De opdrachten:
1. Schrijf uit de tekst over Syriëstrijders woordelijk het deel over dat begint met de woorden waarin "In de eerste" staat en eindigt met "geen nieuw fenomeen.".
2. Schrijf de tekst over Syriëstrijders verder vanaf het punt waar hij stopt.

Tekstfragment:

----

Syriëstrijders: doordachte aanpak aub, geen steekvlampolitiek

11-04-2013

11-04-2013

De gevolgen van de al dan niet vrijwillige keuze van jongeren om te gaan strijden in Syrië laat weinigen onberoerd.

In de eerste plaats zien we de machteloosheid en de bezorgdheid bij de ouders die hun kinderen zien radicaliseren voor ze naar Syrië vertrekken. De moslimgemeenschap heeft hier een belangrijke verantwoordelijkheid: de radicalisering van moslimjongeren is immers geen nieuw fenomeen.

Raf Terwingen: De moslimgemeenschap ziet als eerste wanneer moslimjongeren ontsporen en mag hiervoor de ogen niet sluiten. “

Roel Deseyn:Maar in de toekomst moeten we vooral oog hebben voor de gevolgen voor de samenleving wanneer die jongeren terugkeren naar ons land. Het risico dat zij met hun extremistische ideeën problemen kunnen veroorzaken in de lokale gemeenschap, is niet ondenkbaar. In die zin vormen zij een mogelijk probleem voor de openbare veiligheid.”

Dagelijks reageert er wel iemand met een los idee over de aanpak van dit fenomeen. Het is niet moeilijk zich hierover in populistische termen uit te spreken en aan steekvlampolitiek te doen.

----

Gegevens over het lokaliseren van elementen op schermen:

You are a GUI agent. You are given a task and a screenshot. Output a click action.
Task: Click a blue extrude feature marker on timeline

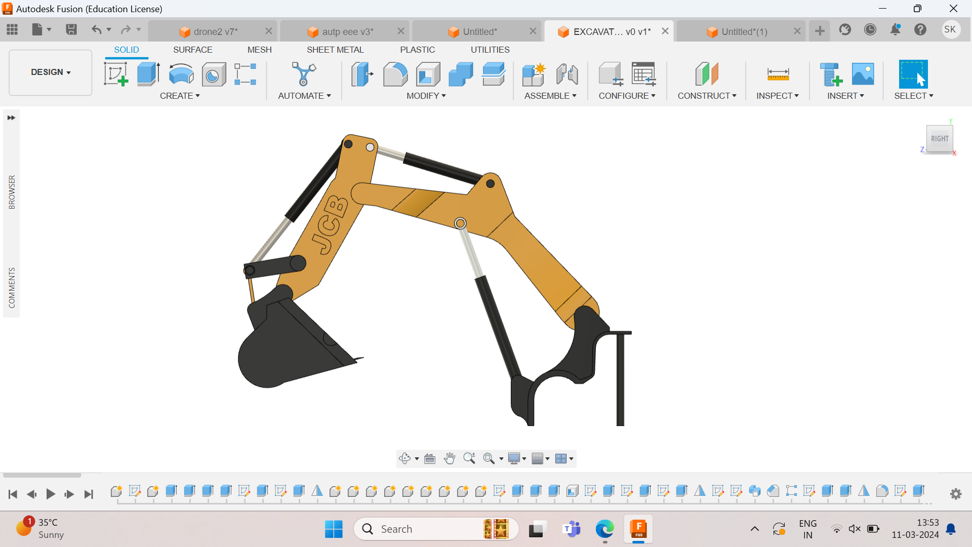click(x=171, y=491)
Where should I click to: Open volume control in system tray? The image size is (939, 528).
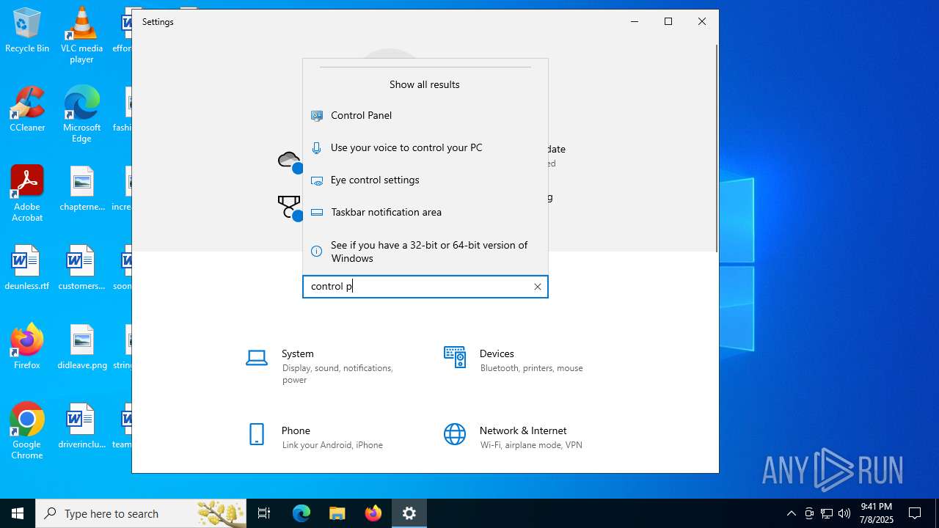pyautogui.click(x=844, y=513)
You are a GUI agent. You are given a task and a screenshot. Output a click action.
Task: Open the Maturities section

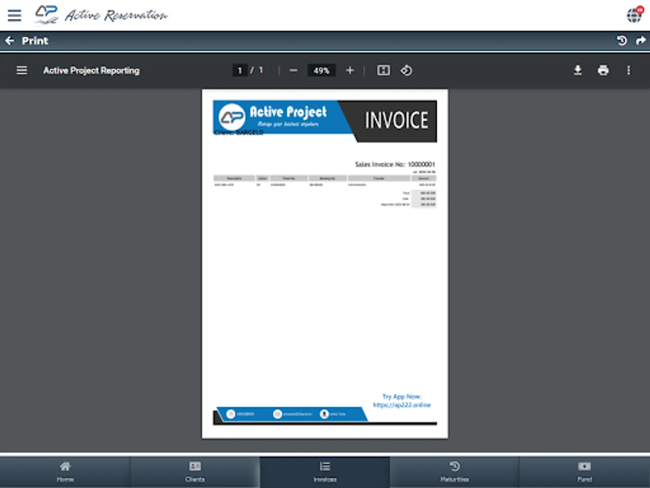tap(454, 471)
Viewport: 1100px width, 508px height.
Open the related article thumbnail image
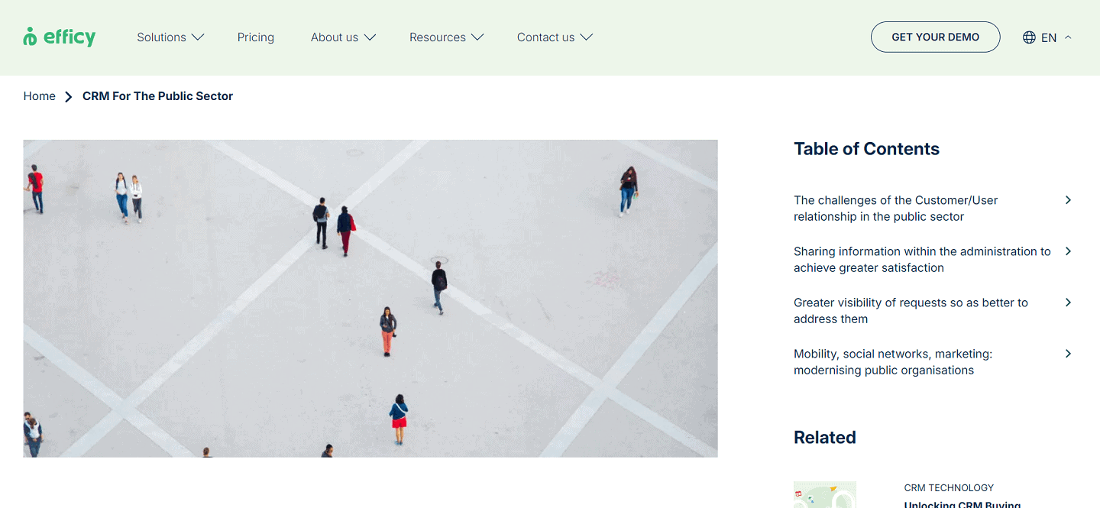[825, 495]
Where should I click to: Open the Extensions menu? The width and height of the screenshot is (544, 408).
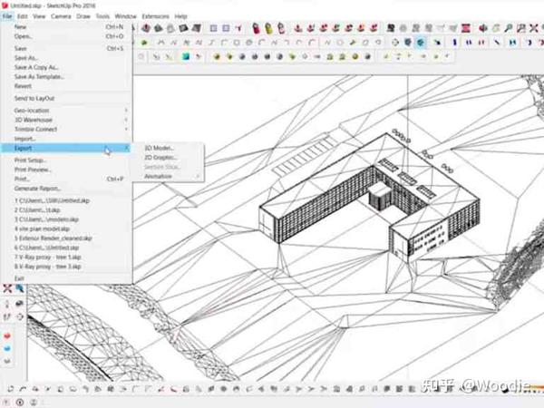[155, 16]
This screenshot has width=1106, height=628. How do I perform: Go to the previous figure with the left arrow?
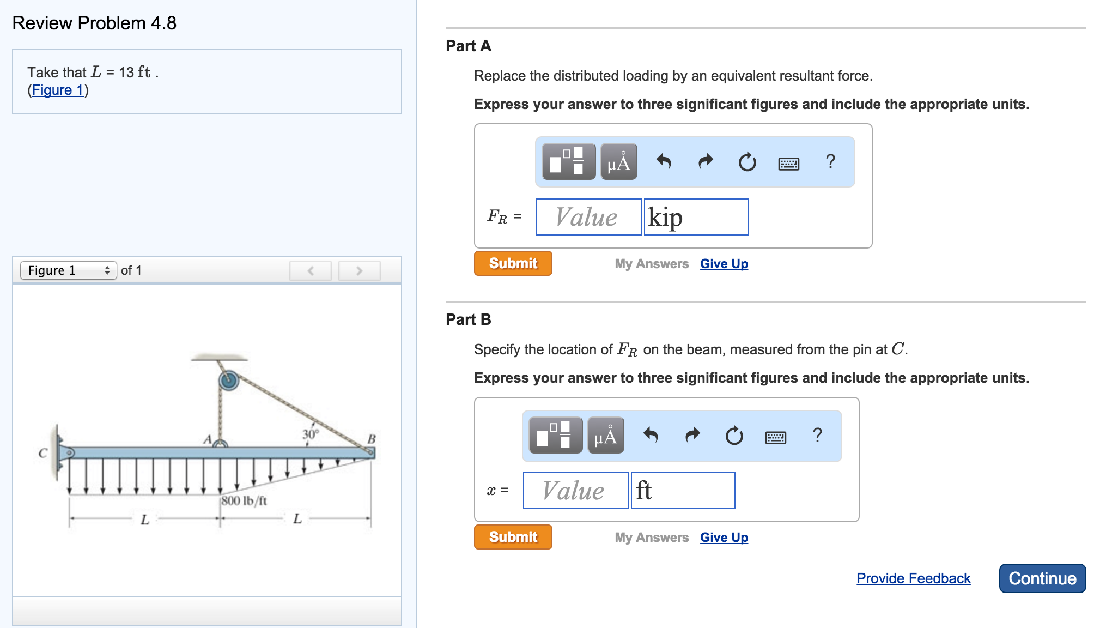pos(309,270)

----

Antwoorden per opdracht:
1.
In de eerste plaats zien we de machteloosheid en de bezorgdheid bij de ouders die hun kinderen zien radicaliseren voor ze naar Syrië vertrekken. De moslimgemeenschap heeft hier een belangrijke verantwoordelijkheid: de radicalisering van moslimjongeren is immers geen nieuw fenomeen.

2.
CD&V kiest voor een duurzame en structurele aanpak op verschillende niveaus:

  • In de eerste plaats moeten de georganiseerde netwerken die deze jongeren rekruteren en verder op een georganiseerde manier naar het buitenland brengen, opgespoord en ontmanteld worden. Hiervoor moeten de bevoegde diensten van staatsveiligheid en OCAD volop hun rol kunnen spelen.
  • Aanpassing jeugdsanctierecht. De meeste van die jongeren kwamen reeds eerder in contact met politie en justitie. Reeds lang wijzen de politiediensten (o.a. in Vilvoorde) op de radicalisering en onhandelbaarheid van juist die jongeren. Justitie is hierin onvoldoende gevolgd. Het Jeugdbeschermingsrecht is nog steeds onaangepast om sneller en meer corrigerend op te treden. Er moet werk worden gemaakt van een écht Jeugdsanctierecht.
  • Preventie is uiterst belangrijk. Wie kent deze radicale jongeren beter dan de moslimgemeenschap? De radicalisering van moslimjongeren is immers geen nieuw fenomeen. Iedereen op zijn niveau moet hierin zijn verantwoordelijkheid durven opnemen.
  • Er dient zo snel mogelijk een beleids- en actieplan te komen waarin alle beschikbare informatie en expertise van de verschillende veiligheidsdiensten over radicale en extremistische organisaties wordt gebundeld. Alleen door de coördinatie van alle informatie en acties zal een efficiënt optreden tegen radicale organisaties mogelijk zijn.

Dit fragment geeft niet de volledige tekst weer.